╭──
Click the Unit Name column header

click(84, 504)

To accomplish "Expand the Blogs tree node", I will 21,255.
╰──
╭──
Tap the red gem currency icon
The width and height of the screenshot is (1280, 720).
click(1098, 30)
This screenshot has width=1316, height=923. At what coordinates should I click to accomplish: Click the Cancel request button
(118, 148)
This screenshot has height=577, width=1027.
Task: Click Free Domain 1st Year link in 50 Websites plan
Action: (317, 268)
╰──
╭──
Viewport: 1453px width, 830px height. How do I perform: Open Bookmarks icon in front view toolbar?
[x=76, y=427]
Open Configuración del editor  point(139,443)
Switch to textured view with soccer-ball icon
╰──
Rewrite the lines starting at the one that contains "Tap the red gem currency icon" and ending at the one that contains "Action: (317, 268)", with "currency icon" changed to "money icon" and nothing else altered.

Tap the red gem money icon
The width and height of the screenshot is (1280, 720).
click(1098, 30)
This screenshot has width=1316, height=923. At what coordinates should I click to accomplish: Click the Cancel request button
(118, 148)
This screenshot has height=577, width=1027.
Task: Click Free Domain 1st Year link in 50 Websites plan
Action: (317, 268)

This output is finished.